# Written exercise A:
In the excerpt below, how many digits are in the code pierced into each hide at the tannery?

# Supplied text:
No matter the outcome of that legal fight, Mr. Durães, the rubber tapper, said he did not intend to leave his sliver of forest. The cattle pasture is now barely a mile away from his two-room wooden home.

 

Living among the mighty trees is the only existence he knows. And staying, he said, is “the only way to keep the forest standing.”

 

‘Transparency’ with a loophole

 

Every few seconds at the Vancouros tannery in southern Brazil, the sound of leather hides tumbling in dozens of 11-foot wooden drums is interrupted by the clicks of a pneumatic marker as each individual hide is pierced with a seven-digit code that traces its origin.

 

Clébio Marques, the tannery’s commercial director, plucked a damp blue hide from a pile, pulled out his phone and typed its code into a website that his company created for its clients, such as Lear. Up popped the details of the supplier of that specific hide.

 

“All of our leather is traceable,” he said. “This is not required, no one asked for it, but we felt the market needed more transparency.”

# Written exercise B:
List every line of the rows below that contains the string "screenshot". Case counts.

# Listed entries:
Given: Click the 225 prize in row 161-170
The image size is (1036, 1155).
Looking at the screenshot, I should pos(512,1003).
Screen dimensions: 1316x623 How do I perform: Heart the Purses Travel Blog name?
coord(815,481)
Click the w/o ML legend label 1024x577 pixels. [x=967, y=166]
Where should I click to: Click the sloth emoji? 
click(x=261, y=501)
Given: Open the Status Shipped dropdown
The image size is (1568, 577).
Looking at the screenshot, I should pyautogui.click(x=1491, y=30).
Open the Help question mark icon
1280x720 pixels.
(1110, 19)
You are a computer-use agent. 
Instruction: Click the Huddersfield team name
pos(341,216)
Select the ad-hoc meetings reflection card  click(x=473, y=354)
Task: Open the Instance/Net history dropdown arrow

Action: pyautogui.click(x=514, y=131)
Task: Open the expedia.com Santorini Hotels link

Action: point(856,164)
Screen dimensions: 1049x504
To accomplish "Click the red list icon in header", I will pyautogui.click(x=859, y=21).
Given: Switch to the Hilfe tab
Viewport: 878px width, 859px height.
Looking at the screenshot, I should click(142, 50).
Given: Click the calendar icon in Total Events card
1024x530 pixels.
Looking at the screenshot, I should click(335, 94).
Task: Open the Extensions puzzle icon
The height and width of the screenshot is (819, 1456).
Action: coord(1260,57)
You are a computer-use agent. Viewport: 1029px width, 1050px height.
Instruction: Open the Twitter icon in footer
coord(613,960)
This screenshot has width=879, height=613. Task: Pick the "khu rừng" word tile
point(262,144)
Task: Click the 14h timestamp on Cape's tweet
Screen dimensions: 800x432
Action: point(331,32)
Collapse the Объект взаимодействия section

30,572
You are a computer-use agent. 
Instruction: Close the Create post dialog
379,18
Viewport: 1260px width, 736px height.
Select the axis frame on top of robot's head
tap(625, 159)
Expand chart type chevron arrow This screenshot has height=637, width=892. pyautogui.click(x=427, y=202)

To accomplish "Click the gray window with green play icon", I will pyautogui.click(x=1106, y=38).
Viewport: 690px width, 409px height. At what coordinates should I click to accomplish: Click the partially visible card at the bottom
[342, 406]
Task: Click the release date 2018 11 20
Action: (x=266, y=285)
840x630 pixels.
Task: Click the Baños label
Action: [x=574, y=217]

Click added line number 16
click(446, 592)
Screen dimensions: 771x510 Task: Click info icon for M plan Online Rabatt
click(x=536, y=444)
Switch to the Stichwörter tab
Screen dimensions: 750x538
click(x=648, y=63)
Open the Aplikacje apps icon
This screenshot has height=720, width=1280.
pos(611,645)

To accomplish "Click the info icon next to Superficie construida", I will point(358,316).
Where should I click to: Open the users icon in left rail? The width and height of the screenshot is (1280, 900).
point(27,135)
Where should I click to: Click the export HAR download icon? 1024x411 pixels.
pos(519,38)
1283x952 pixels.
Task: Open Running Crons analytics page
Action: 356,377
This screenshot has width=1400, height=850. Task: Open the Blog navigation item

# Answer A:
Seven digits.

# Answer B:
Looking at the screenshot, I should pos(512,1003).
Looking at the screenshot, I should pyautogui.click(x=1491, y=30).
Looking at the screenshot, I should click(142, 50).
Looking at the screenshot, I should click(335, 94).
The height and width of the screenshot is (819, 1456).
This screenshot has width=879, height=613. Task: Pick the "khu rừng" word tile
Expand chart type chevron arrow This screenshot has height=637, width=892. pyautogui.click(x=427, y=202)
This screenshot has height=720, width=1280.
Where should I click to: Open the users icon in left rail? The width and height of the screenshot is (1280, 900).
This screenshot has width=1400, height=850. Task: Open the Blog navigation item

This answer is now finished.